でもでも、試験終了後の時間の使い方で私が1番オススメしたいのは…ビジネスの知識を付けるための勉強をしておくこと!
独立してもやっていけない建築士が多いのは、みんなマネタイズ(収益化)ができていないからです。
正しいビジネス知識やマネタイズを身に付ければどんな境遇でもやっていけますから、この機会にぜひ学んでほしいです。
建築士試験のおかげで勉強の習慣が付いてるから多分そんなに苦にならないはず。
一級建築士の勉強より遥かに楽しいし有意義だと個人的には思います。
もちろん私も起業の前にビジネスの勉強をしましたよ~。
ルート3:実務の途中で受験(New)←社会人には現実的
「学生の話ばっかりだけどもう働いちゃってる私はどうすれば?詰んだ?」というあなた。
大丈夫です。詰んでません。
既に社会人の方におすすめなのがこちらのルート!(おすすめというか、現実的)
実務年数を気にせずに、あなたの好きなタイミングで受験しちゃいましょう。
合格の前後の実務期間を合わせてカウントすることができるようになったので、まだ所定の実務年数に達していない場合でも受験してOKです!

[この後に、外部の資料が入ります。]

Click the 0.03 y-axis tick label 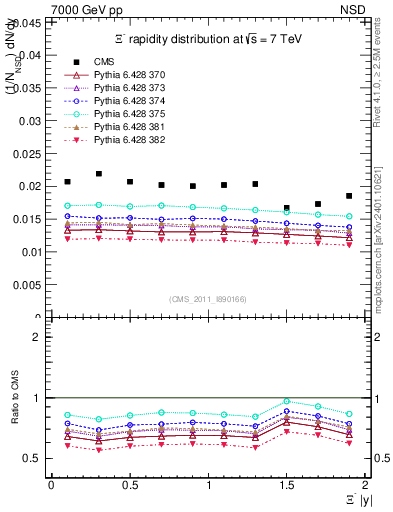pyautogui.click(x=31, y=120)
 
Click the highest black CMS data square pyautogui.click(x=99, y=174)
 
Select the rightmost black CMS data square pyautogui.click(x=349, y=196)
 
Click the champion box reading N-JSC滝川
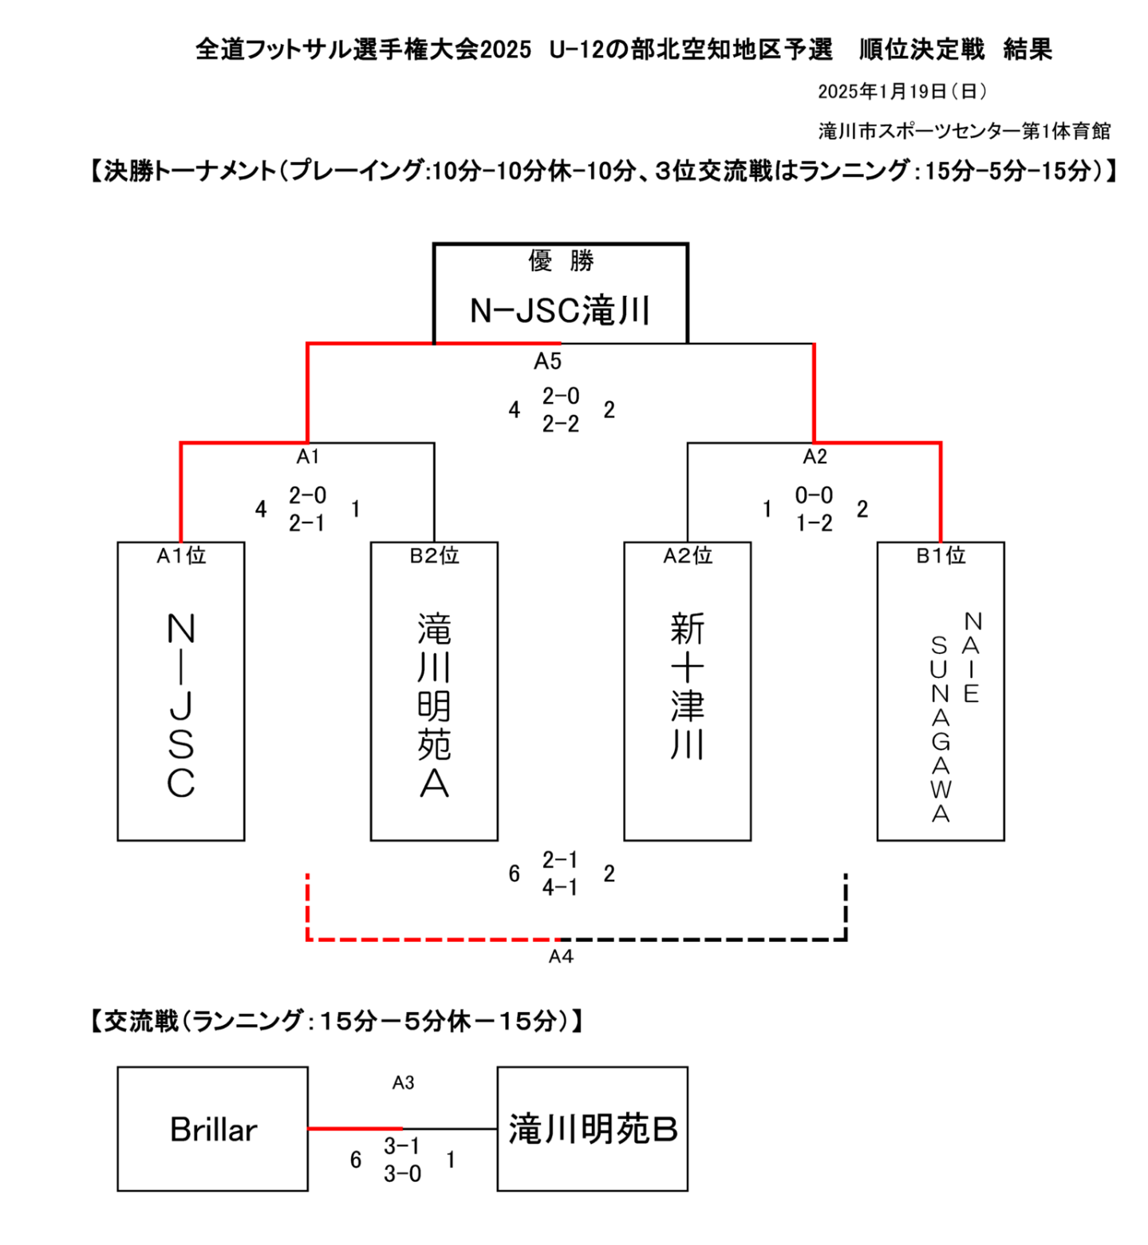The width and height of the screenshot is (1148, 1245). tap(560, 294)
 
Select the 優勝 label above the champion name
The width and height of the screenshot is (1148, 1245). tap(561, 261)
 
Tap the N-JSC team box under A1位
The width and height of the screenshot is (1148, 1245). tap(181, 691)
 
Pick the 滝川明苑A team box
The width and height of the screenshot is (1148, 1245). tap(434, 691)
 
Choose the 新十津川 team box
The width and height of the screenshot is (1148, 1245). tap(687, 691)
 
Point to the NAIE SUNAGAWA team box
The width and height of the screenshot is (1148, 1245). tap(941, 691)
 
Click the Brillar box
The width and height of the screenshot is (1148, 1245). tap(212, 1129)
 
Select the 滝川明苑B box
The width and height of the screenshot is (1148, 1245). tap(592, 1129)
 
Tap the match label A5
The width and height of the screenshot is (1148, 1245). tap(548, 361)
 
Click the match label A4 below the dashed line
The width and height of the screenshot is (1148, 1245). tap(561, 956)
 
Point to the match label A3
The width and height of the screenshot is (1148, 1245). tap(403, 1082)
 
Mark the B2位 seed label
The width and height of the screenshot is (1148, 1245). tap(434, 555)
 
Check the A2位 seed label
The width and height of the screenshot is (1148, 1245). tap(687, 555)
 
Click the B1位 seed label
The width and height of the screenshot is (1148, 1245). tap(941, 555)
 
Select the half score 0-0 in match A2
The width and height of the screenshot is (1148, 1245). tap(814, 495)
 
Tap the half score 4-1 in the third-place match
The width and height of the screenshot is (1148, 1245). tap(560, 887)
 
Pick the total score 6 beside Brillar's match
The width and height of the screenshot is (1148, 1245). tap(356, 1160)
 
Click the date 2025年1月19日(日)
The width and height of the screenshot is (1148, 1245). tap(902, 92)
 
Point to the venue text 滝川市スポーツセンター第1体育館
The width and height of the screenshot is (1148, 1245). tap(965, 131)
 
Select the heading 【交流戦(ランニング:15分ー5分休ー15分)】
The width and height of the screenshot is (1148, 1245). tap(337, 1021)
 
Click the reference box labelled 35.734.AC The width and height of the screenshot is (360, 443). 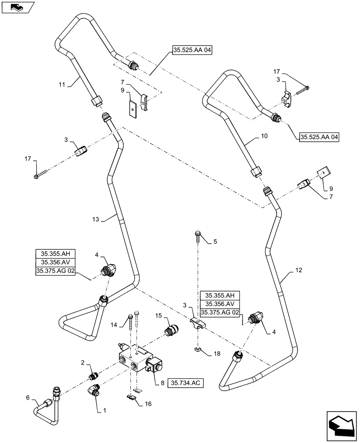185,382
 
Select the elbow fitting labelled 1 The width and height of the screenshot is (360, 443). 94,390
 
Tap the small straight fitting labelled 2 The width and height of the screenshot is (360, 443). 93,376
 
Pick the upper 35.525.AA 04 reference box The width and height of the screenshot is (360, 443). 191,51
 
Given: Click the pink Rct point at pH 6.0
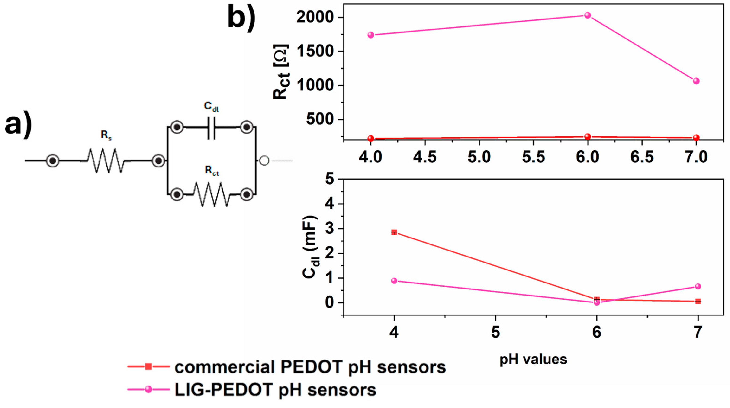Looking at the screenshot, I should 588,15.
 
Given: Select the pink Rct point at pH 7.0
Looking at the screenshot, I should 696,81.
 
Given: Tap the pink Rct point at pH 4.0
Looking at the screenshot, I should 371,35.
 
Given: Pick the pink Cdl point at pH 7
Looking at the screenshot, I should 698,286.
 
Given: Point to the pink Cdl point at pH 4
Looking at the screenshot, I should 394,281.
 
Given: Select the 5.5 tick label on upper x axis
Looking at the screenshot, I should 533,157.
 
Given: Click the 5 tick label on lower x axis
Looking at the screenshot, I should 495,333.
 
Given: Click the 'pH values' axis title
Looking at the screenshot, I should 533,359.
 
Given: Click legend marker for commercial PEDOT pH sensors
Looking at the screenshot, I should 148,367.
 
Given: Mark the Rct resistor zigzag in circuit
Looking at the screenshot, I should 211,194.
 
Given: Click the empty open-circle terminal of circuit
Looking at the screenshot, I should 264,161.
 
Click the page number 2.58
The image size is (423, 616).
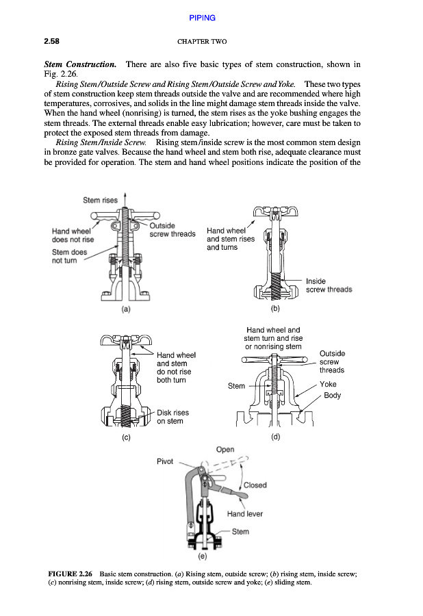pos(53,42)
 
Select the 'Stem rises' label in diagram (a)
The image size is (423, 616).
pos(100,201)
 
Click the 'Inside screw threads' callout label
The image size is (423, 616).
pos(329,285)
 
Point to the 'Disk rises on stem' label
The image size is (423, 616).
pos(172,417)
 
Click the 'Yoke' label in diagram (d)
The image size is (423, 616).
pos(328,384)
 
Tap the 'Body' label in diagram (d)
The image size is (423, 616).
pos(332,396)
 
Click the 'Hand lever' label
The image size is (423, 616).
pos(244,513)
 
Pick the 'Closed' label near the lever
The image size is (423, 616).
pos(255,485)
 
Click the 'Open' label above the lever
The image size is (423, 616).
pos(225,450)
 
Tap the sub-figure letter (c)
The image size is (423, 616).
pos(125,435)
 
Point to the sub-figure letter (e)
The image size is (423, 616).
pos(212,556)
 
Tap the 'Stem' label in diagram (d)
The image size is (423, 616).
pos(236,386)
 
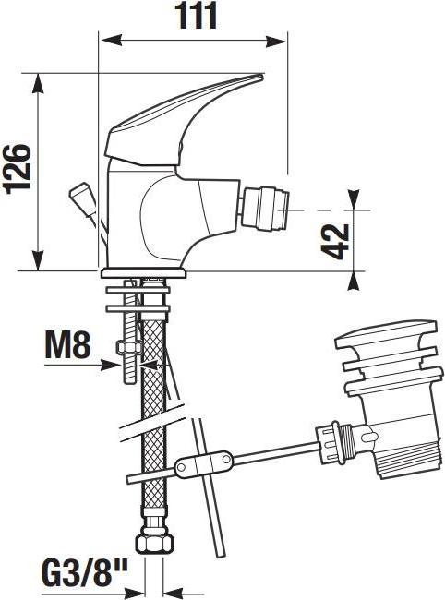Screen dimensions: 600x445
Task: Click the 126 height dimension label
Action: tap(18, 168)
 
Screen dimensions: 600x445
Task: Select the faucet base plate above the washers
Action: tap(143, 272)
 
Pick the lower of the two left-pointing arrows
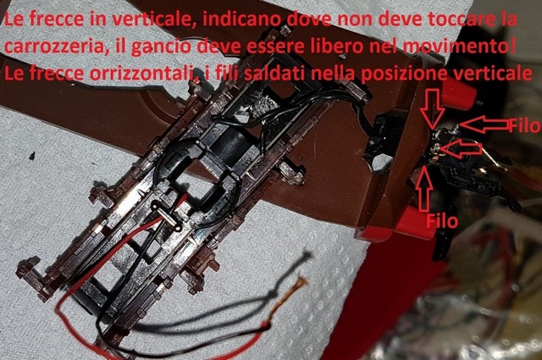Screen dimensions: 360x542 click(x=461, y=149)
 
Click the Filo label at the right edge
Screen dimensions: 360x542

「ちょうど今年は仕事がスローダウンするから余裕がありそうだ!」という時や「担当物件が途切れたこの隙に!」という時に受けちゃいましょ。
それでもって合格前後の実務経験を足し合わせて所定の年数をクリアできたら、その時点で建築士の免許登録ができます。
実務に関するQ&A
ちょっと途中話がそれた気もしますが、だいたい分かっていただけましたか?
実務の算定期間などに関してはちょっとした疑問も出てくると思いますから、ぜひこちらもチェックしてみてください。
個人的に感じた疑問を国土交通省や建築技術教育普及センター(試験元ですね)に直接問い合わせて、それをQ&A形式にしています!
学科試験が免除される期間の見直し
さてさて、続く2つめの改正内容が学科試験免除の仕組みについて。
これもかなり大幅な改正ですね。
「ずるい!!」と思った人が結構いるんじゃないでしょうか。笑
なんと学科試験合格の有効期間が3年から5年に変わります。
5年間で3回までは学科なしで受験できる
1年目で学科合格したものの製図は不合格…
そして2年目も惜しくも不合格。
いわゆるカド番受験生。
免除される回数は2回(初年度に製図を欠席するなら3回)です。
5年間すべて免除になるわけじゃないので注意。
じゃぁ何が変わるのかというと、免除されるタイミングです。
学科合格の有効期間5年間のうち、その3回をいつにするかは好きに選べるということ!
言葉じゃ分かりにくいので、図を使いながら実際に3つのケースを見ていきましょう。
説明のために、ちゃこさんに受験生役になってもらいます!
そして、ちゃこさんには何回も製図試験に落ちてもらおうと思います。
CASE1:3回製図試験に落ちると5年以内でも学科からやり直し
まず最初のケースは、学科試験に合格できた年から毎年製図試験を受けましたが、連続で不合格になってしまった場合です。
おーこれはちゃこさん、だいぶ苦労しましたね…(^^;
3回製図を受けてすべて不合格になっちゃったので、4年目はまた学科からやり直しです。
間違えないようにしたいのは、1度学科試験に合格してもそれ以降の4年間がすべて学科免除になるわけじゃないってこと。
1回の学科合格を使って製図試験が受けられるのは3回までです。
こんな感じで製図を連続受験する場合は、結局改正前とほどんと変わらないですね。
CASE2:5年間を有効に使って製図のタイミングをうまく調整
次のケースは、製図受験のタイミングを工夫した場合。
最終的に製図に合格したのはさっきと同じ5年目ですが、受験の仕方がだいぶ違いますね!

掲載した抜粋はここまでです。